For decades, the labor union bureaucracy has played into the bosses’ divide-and-conquer strategy. Instead of mobilizing energetically and utilizing their vast resources to build a united fight against their attacks, they favor separate and limited protests to let the ranks let off steam, and they often negotiate to strike a deal with “friendly” Democratic Party politicians. (See for example Wisconsin: A Tale of Betrayal about the sellout in Madison, Wisconsin.)
NDLON in fact has an agreement with the AFL-CIO which goes back to August 2006 (“AFL-CIO Aligns With Day-Laborer Advocates”, www.washingtonpost.com, August 10, 2006). No discussion that we attended at the conference discussed the agreement or took up a balance sheet on how this agreement has actually fared in practice. Of course immigrant workers have every reason to demand that the resources of the unions are utilized on their behalf. In fact, we generally favor making demands on the union leaders to unleash their power to mobilize on behalf of all the needs of our class. This approach to the unions in no way implies that pro-immigrant fighters should be silent regarding the fundamentally craven pro-capitalist role that the union leaders have been playing. After all, the unions’ misleadership are now even selling out their better off high seniority members at a frenzied pace.

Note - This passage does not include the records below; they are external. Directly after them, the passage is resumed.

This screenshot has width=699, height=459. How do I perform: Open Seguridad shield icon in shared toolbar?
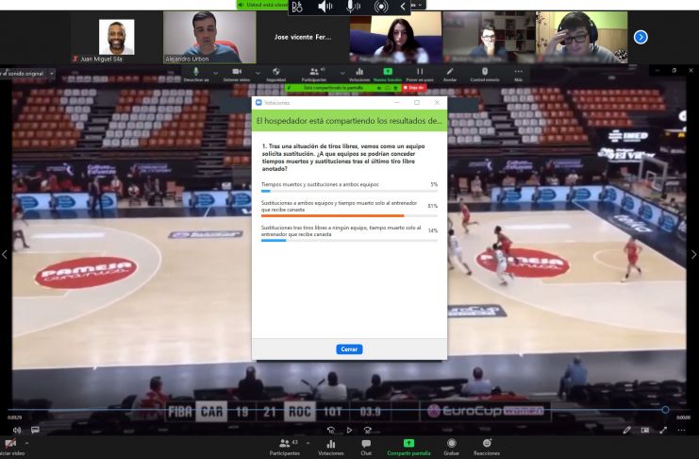tap(276, 75)
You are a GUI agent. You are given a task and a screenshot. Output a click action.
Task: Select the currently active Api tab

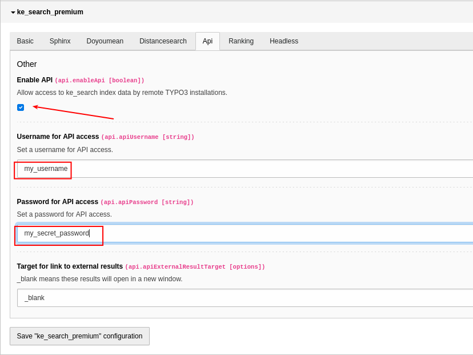[x=207, y=41]
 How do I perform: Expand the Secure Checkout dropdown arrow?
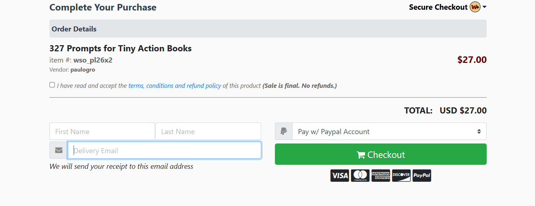click(484, 7)
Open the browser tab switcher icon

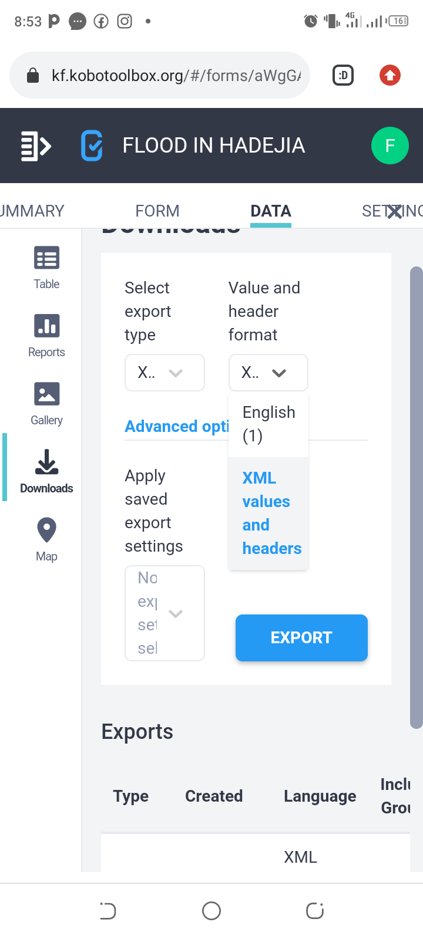(x=343, y=75)
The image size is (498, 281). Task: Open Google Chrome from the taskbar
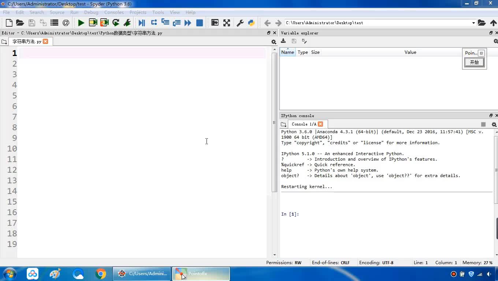click(100, 274)
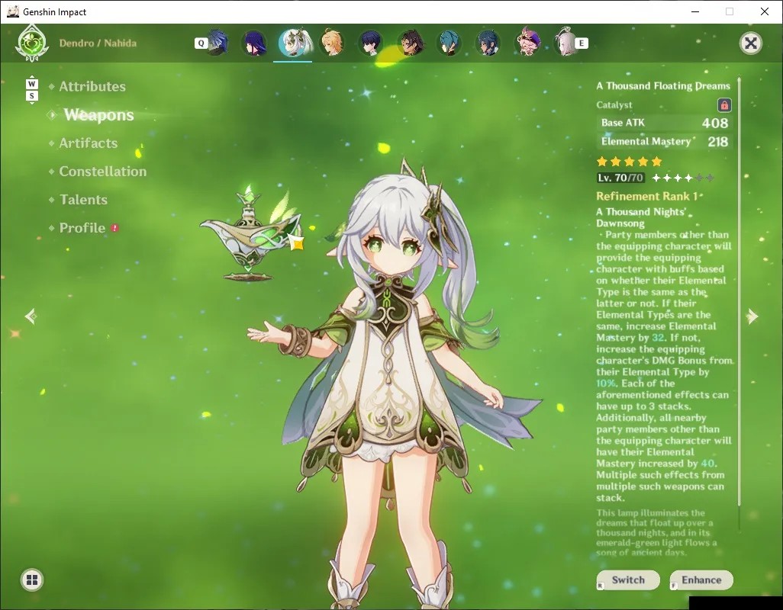This screenshot has width=783, height=610.
Task: Click the Switch weapon button
Action: tap(628, 580)
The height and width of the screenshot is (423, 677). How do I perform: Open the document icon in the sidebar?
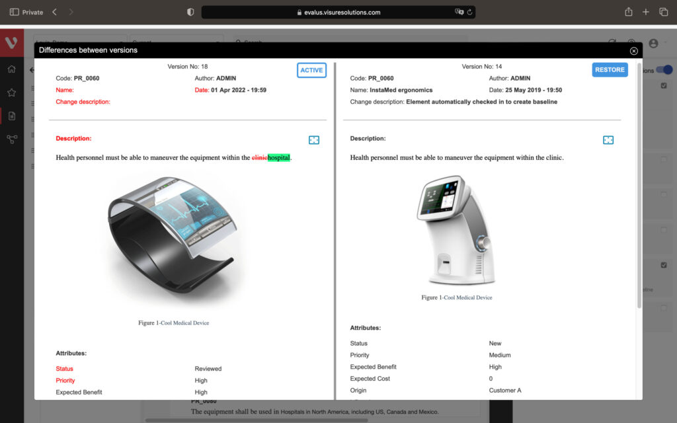pos(11,116)
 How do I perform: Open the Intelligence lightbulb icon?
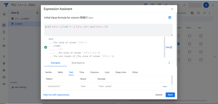(4, 57)
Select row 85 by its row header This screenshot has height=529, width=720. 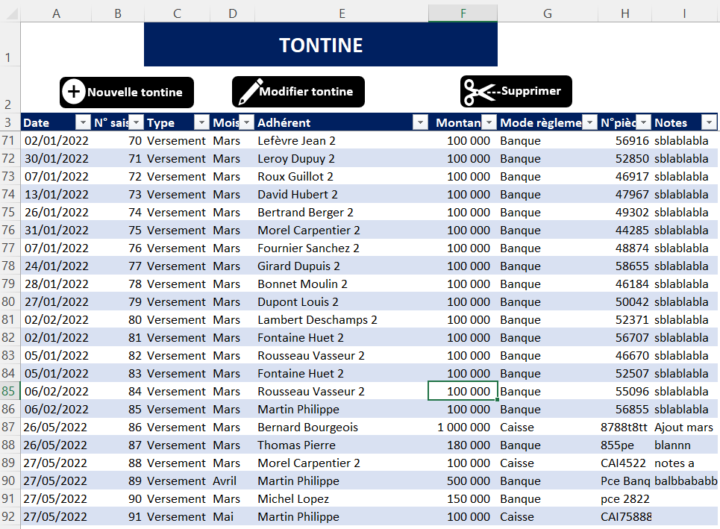[10, 391]
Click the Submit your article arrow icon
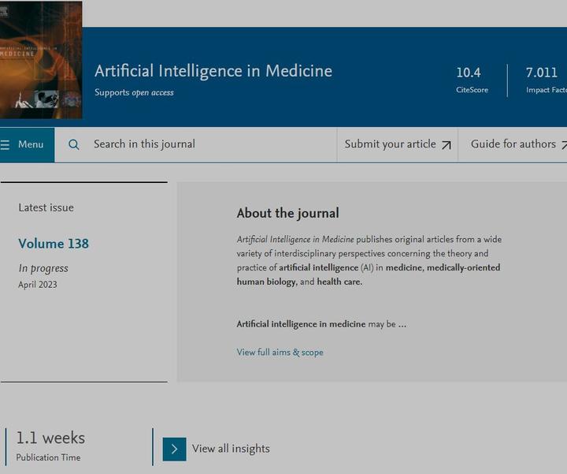567x474 pixels. (x=447, y=145)
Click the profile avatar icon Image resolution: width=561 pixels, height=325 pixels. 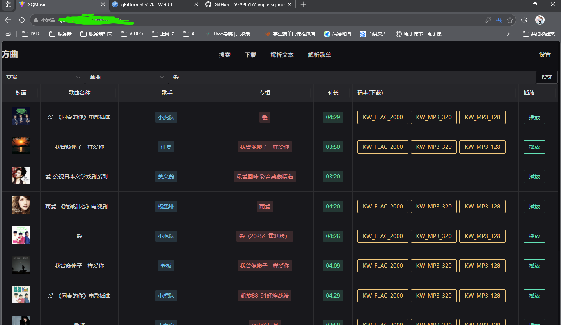tap(540, 19)
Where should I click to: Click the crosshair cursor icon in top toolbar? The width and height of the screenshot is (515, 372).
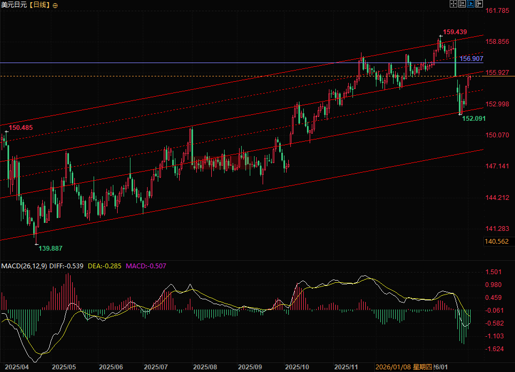(x=453, y=4)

Thus, in our view by now the need to replace them is rather obvious, given their record. We say that will be best done by building an alternative leadership that won’t sell out, the revolutionary party of the working class.
As for this juncture, there has been no real fight-back compared to what is necessary and possible; virtually all sectors of the working class have quickly found themselves facing unprecedented attacks in the throes of the economic crisis. As the situation worsens even further, there is no doubt that undocumented workers, along with workers and youth of color in general, will be among those who are hit the hardest.
There have been partial local victories that the Turning the Tide organizers celebrated at this conference. Yet the thrust of the event was to ignore the fact that the tide is turning more and more against immigrant workers, fundamentally. Overall the movement has been getting weaker, as the government on all levels, and organized anti-immigrant forces, take advantage of the tepid policies of the pro-immigrant organizations and the unions, including the dependency on hollow Democratic Party promises. Revolutionary-minded workers and youth, and all people that favor a strong immigrants’ rights movement and a perspective of defending everyone under attack, must join together and push a vision of class unity and a classwide fightback.
Please get in touch with us if you agree with the points in this report. The history of our class shows that only through using the independent power of the working class itself do we have a good chance to really start turning the tide, that is, turning around the bosses’ attacks.